|Project by Mark A. DeCou||posted 11-14-2011 07:56 PM||8890 views||4 times favorited||12 comments|
This custom walking cane features Bubinga, Walnut, Hardrock Maple, Fantasy Marble and a hand carved walnut Bear’s Head on the handle.
Horse Head Walking Cane
Serial Number #2011-04
Height: 38” tall.
This custom walking cane was commissioned
for more information on something similar, contact me at
This cane was “commissioned”. Sort of came about in a round about way…....
A lady contacted me about ordering a new cane for a Priest that she works for, since he broke the cane he was using….the one that had a Horse’s Head on it.
She has waited patiently for many, many, months, and I finally got around to carving the new cane with a “Horse’s Head” on the handle….just like I remembered that she wanted.
I sent her an internet link to the photos, and waited for her response.
She responded that it was a beautiful Horse Cane, but that she wanted a “Bear Cane.”
I didn’t read her email well enough…..she wanted a Bear Head carved on this new replacement cane for the Priest.
So, I went back to the shop and created the ”Bear Cane”.
Serial No. #2011-04
Handle: Carved in Black Walnut
Shaft Top Section: Figured Bubinga
Disc: Fantasy Marble and White Colored Rubber Shims,
Shaft Lower Section: Hardrock Maple
Tip: Brass Ferrule and Rubber tip
For the Bear Head Coloring, I used acrylic paints and airbrushed tinted lacquers.

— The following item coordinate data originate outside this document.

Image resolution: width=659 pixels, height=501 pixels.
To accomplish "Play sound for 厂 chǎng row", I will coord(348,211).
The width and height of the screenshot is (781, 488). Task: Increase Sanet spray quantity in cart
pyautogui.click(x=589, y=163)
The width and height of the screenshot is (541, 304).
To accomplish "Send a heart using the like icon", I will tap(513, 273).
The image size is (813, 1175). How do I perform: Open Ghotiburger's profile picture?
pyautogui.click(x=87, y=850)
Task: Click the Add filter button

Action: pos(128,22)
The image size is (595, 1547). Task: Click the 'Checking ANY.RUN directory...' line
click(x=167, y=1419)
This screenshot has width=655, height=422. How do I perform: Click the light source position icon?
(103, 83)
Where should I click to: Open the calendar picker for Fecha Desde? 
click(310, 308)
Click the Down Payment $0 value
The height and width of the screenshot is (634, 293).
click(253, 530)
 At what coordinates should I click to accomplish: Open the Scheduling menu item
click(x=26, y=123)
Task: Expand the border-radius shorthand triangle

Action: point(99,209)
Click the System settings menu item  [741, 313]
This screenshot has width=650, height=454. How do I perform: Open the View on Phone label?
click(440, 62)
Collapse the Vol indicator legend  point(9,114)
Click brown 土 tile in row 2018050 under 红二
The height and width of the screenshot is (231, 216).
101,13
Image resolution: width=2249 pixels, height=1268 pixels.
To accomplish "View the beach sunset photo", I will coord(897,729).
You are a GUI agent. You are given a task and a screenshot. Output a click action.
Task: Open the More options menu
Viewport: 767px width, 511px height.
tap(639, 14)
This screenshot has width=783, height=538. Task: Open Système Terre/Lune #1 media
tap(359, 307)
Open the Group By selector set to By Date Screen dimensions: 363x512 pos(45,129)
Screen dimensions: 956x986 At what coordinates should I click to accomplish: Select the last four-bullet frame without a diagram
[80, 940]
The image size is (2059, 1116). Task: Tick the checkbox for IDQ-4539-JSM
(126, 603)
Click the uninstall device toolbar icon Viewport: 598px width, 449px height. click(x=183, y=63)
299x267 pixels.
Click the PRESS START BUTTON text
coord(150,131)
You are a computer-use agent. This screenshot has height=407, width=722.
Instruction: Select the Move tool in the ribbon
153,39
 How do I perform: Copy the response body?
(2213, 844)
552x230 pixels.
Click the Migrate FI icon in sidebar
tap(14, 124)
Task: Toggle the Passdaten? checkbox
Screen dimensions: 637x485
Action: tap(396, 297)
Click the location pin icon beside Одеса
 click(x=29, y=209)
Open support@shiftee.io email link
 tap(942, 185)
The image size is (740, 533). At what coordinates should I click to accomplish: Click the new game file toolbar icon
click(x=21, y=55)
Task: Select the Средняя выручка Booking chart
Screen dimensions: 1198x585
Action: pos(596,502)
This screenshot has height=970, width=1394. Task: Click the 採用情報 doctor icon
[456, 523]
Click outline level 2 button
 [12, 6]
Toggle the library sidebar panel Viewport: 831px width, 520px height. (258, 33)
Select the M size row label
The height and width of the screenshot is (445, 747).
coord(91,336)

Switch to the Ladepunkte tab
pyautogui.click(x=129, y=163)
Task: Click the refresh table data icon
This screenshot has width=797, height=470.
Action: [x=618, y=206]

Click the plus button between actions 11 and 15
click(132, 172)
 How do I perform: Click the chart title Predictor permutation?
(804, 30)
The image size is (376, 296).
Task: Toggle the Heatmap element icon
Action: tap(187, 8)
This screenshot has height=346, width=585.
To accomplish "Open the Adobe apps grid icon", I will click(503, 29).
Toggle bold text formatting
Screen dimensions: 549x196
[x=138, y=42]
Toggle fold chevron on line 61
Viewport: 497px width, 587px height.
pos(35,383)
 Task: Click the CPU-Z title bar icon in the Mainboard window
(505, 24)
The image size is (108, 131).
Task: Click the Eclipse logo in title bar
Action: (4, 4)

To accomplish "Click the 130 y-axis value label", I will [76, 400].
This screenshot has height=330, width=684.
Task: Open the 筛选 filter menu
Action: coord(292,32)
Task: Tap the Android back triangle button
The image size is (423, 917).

Here is a Link to the Horse Head Cane
”...And Dogs and Cats Living Together….”
As I was reviewing these photos, I noticed that a couple of Cats slipped into the bottom of the photos while I was focused on the Bear Head. I’m not really a cat guy, but we have five of them and one border collie dog. My wife and Kids love cats, and I don’t like Pack Rats in my vehicles, so we all try to live together in harmony.
Our other border collie unexpectedly died a few weeks ago, so Rex is very lonely now. He’s such a pest in the shop, that I can’t really let him come in much, so he sits outside the door and waits for me. When I’m working on something, he will put his paws up and stick his nose right in the middle of it. When I’ve got woodstain all over my hands, or using the table saw, it’s just not safe for him, or me.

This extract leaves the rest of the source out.